As new residents moved last month into the final phase of the Beaver Barracks housing project, the president of the Centretown Citizens Ottawa Corp., Calinda Brown, hailed the “family-friendly” development as key to rejuvenating the city’s downtown.

The CCOC provides affordable housing to Ottawa residents and owns more than 50 properties around the city.

Beaver Barracks is one of the city’s largest rental housing projects with 254 units.

The construction of the project has been separated into two phases: the first phase being the apartment buildings at 464 Metcalfe St. and 160 Argyle St. which have been completely occupied since December 2010.

The second and final phase which includes the townhouses at Victory Gardens Private and the apartment building at 111 Catherine St. which began occupancy this September.

Beaver Barracks is wheelchair accessible, smoke-free and environmentally friendly, with a roof top garden on the Metcalfe building.

However, one of CCOC’s biggest achievements has been bringing families back to Centretown and Beaver Barracks has done just that, says Brown.
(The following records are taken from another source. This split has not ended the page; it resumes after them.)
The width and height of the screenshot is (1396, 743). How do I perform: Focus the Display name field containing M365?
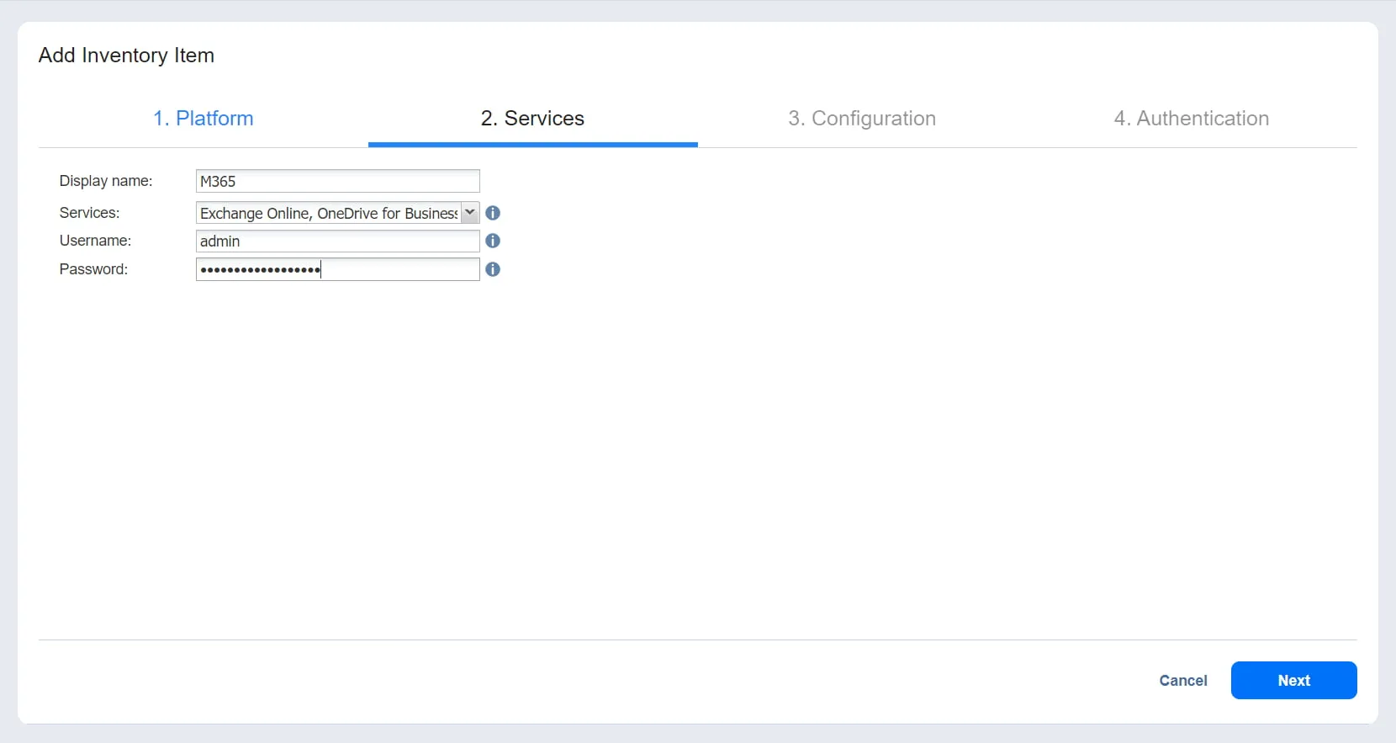(337, 181)
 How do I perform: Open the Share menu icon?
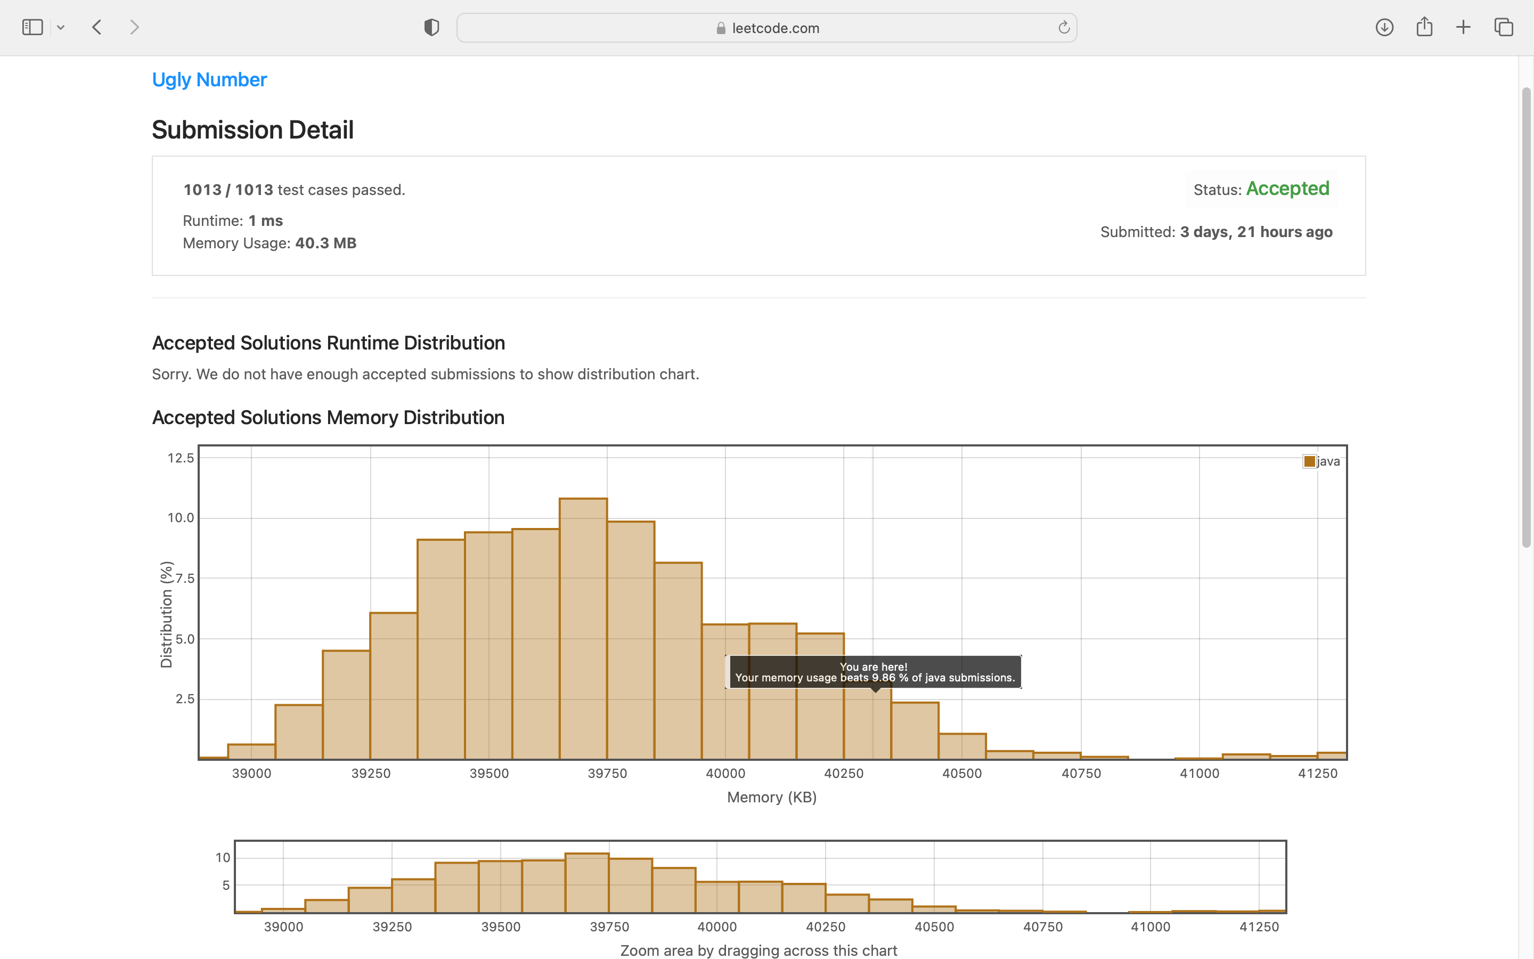point(1424,27)
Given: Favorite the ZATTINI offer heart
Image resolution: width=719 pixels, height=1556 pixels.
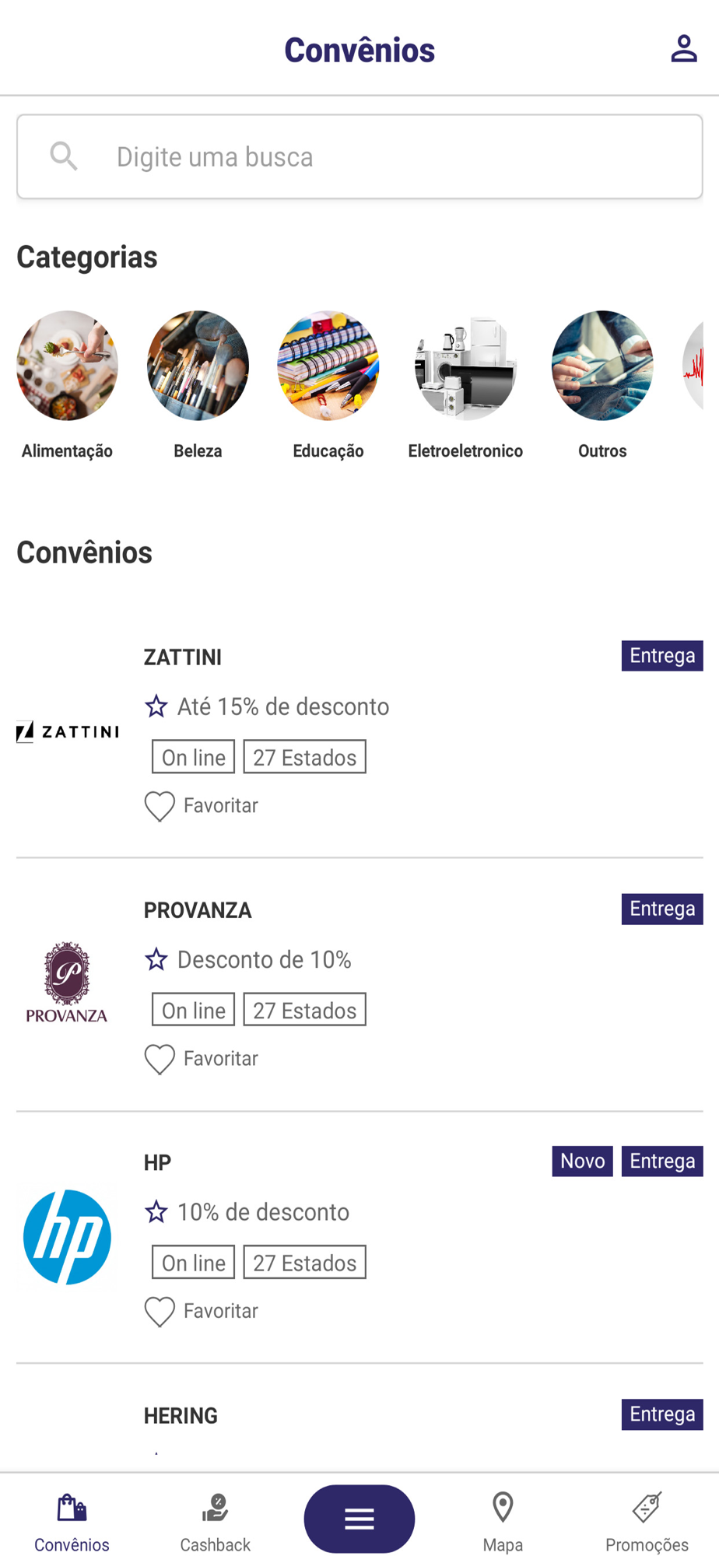Looking at the screenshot, I should 160,806.
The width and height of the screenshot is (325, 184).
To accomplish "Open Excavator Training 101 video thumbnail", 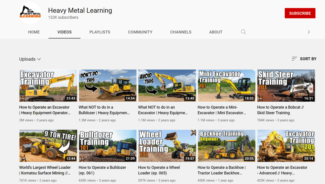I will (48, 86).
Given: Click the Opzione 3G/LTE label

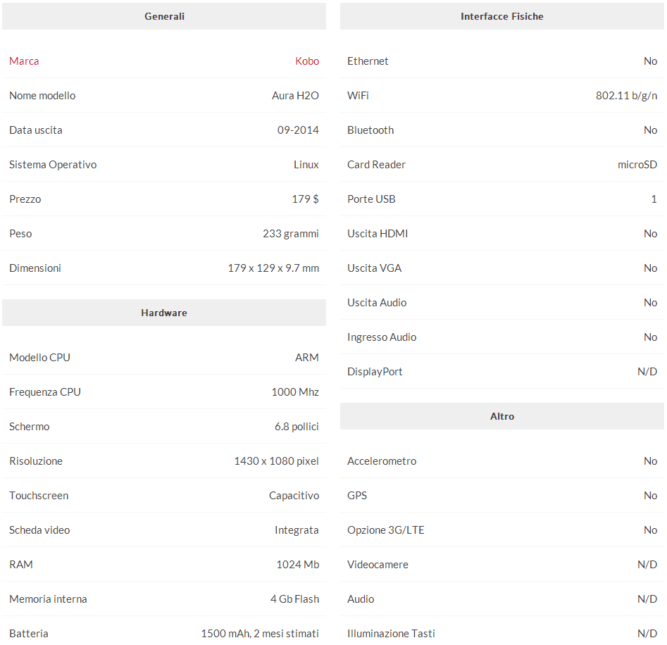Looking at the screenshot, I should pyautogui.click(x=385, y=530).
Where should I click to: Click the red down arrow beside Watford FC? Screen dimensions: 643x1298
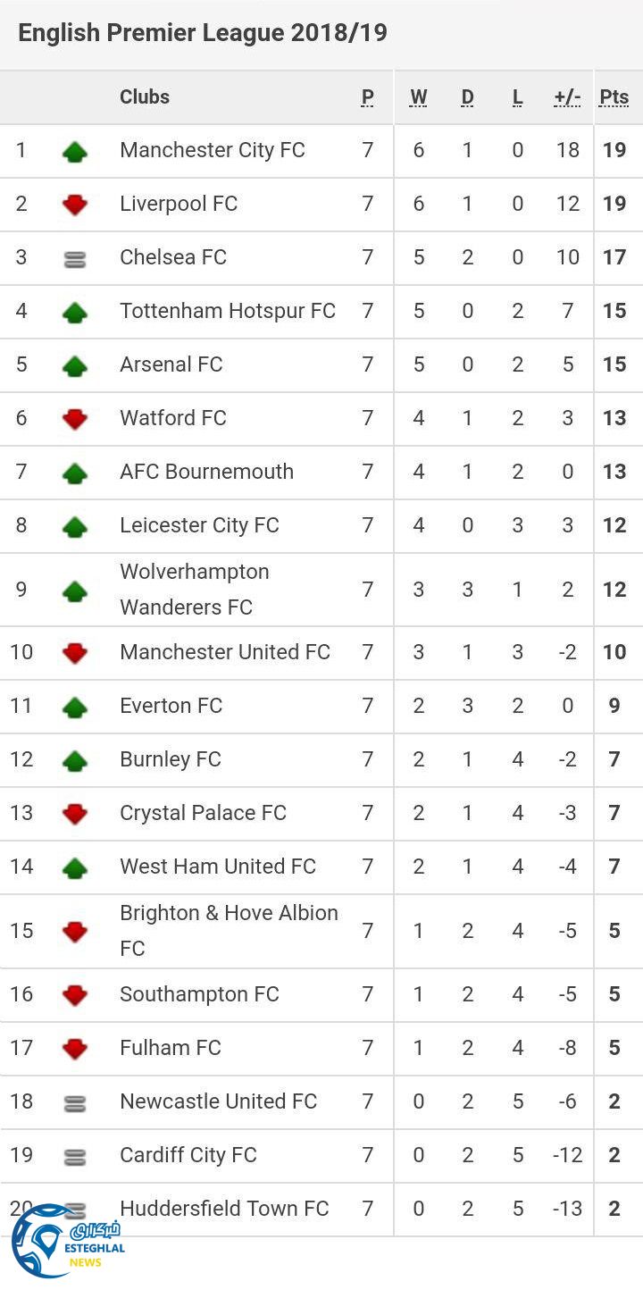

It’s a goal, she adds, that dates to the organization’s origins in 1974.

She says it started with a group of Centretown citizens who were “a  little dismayed at the building and destruction of neighbourhoods.”

She says people realized they were losing downtown housing to office buildings and the proposed off-ramp that would connect people to Parliament Hill.

Brown says the organization was formed out of a need to preserve family homes in Centretown. “The organization started buying single family homes in Centretown so that affordable housing would remain in the area.”

Brown says the organization is proud to be housing about 100 children and their families at Beaver Barracks. “One of our big goals has been to create family-friendly spaces, because we know families want to live downtown again. I think we succeeded.”

“People are tired of spending all their available time in cars,” she says, “when they could walk home and be with their kids in 20 minutes.”

Although living downtown is convenient, it’s not always affordable for families.

“There’s a real shortage of affordable rental housing, and it’s a big accomplishment for us and the partners in the City of Ottawa to do something on this scale,” says  CCOC executive director Ray Sullivan.

John Adeyefa, a resident of Beaver Barracks who moved into one of the second phase townhouses at Victory Gardens Private this September, called it a privilege to live there.

“It’s central to everything, there’s no need to have a vehicle.”

Adeyefa has lived in Canada for a few years and his wife and three children joined him in Ottawa about six months ago from Africa.

 His children enjoy playing around Beaver Barracks, climbing on the elephant statues and playing soccer at the park beside the Museum of Nature,’ Adeyefa says.

He notes that Beaver Barracks is his children’s first home in Canada and he looks forward to seeing them grow up in the Centretown area.

Residents will continue to move into the second phase of Beaver Barracks and it should be completely occupied by mid-November, says Meg McCallum, CCOC’s manager of membership and communications.